I wrote a code to measure the FLOPS of TPC.
My code is as bellow (unnecessary parts are removed):
A_0 = torch.ones(num, dtype=dtype)
A_0_hpu = A_0.to("hpu")
A_1 = torch.ones(num, dtype=dtype)
A_1_hpu = A_1.to("hpu")
htcore.mark_step()
for j in range(n):
if j == 0:
B_hpu = torch.add(A_0_hpu, A_1_hpu, alpha=2)
else:
B_hpu = torch.add(B_hpu, A_0_hpu, alpha=2)
htcore.mark_step()
I profiled above code with flag HABANA_PROFILE=1
and could observe below error when n
is quite large (in my case, n
>= 60 for 16 MB tensors, A_0_hpu, A_1_hpu, B_hpu
). Can you figure out the reason of error?
Internal Error: Received signal - Segmentation fault
Segmentation fault (core dumped)
FYI, the reason I put two mark_step()
s is that I can get more clean “Analyzed Nodes” results (profiling results) after adding them. I can get only one node (e.g., “fusedTPCNode_0_0”) after adding them (I am not confident about this. It might be wrong description). Also, profiler seems to not capture the torch.add() if the resulting tensor is not used without mark_step()
.

********

Reproduce the TPC FLOPS post word for word, beginning with "I wrote a code" and stopping after "A_1 = torch.ones(num, dtype=dtype)".

[INFORMATION PROVIDED]:
********

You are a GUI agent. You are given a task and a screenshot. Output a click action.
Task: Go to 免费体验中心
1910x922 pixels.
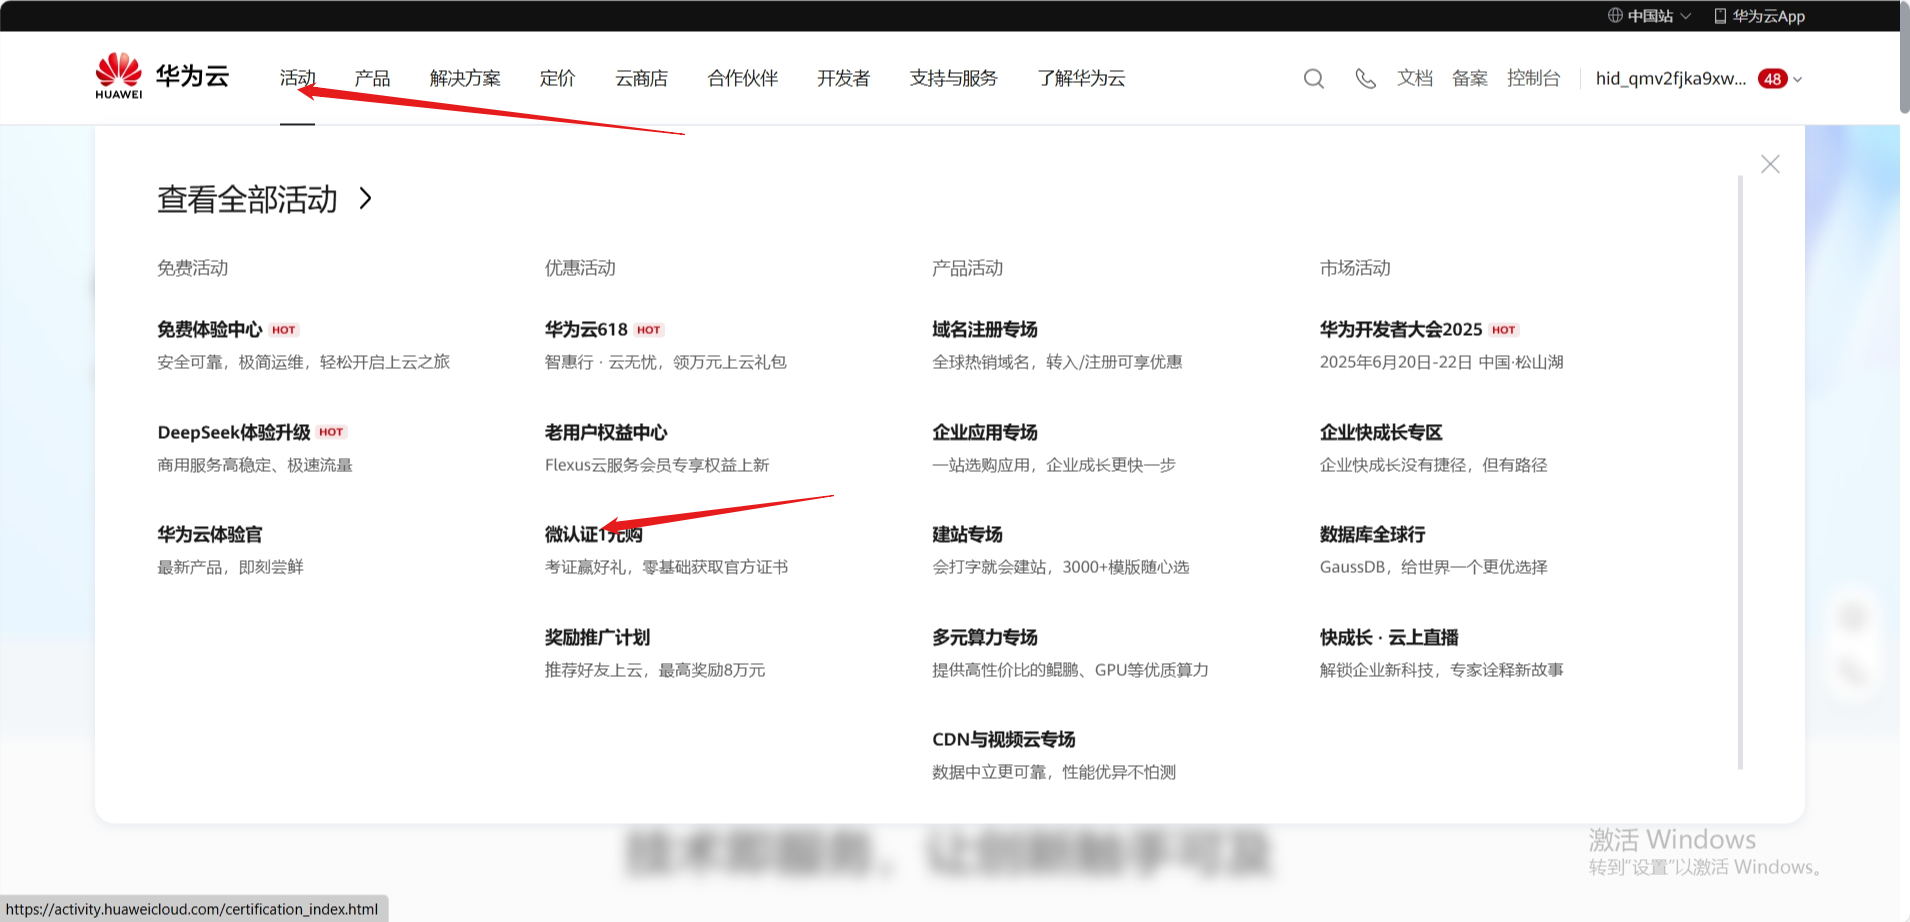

********

[RESPONSE TO THE TASK]:
I wrote a code to measure the FLOPS of TPC.
My code is as bellow (unnecessary parts are removed):
A_0 = torch.ones(num, dtype=dtype)
A_0_hpu = A_0.to("hpu")
A_1 = torch.ones(num, dtype=dtype)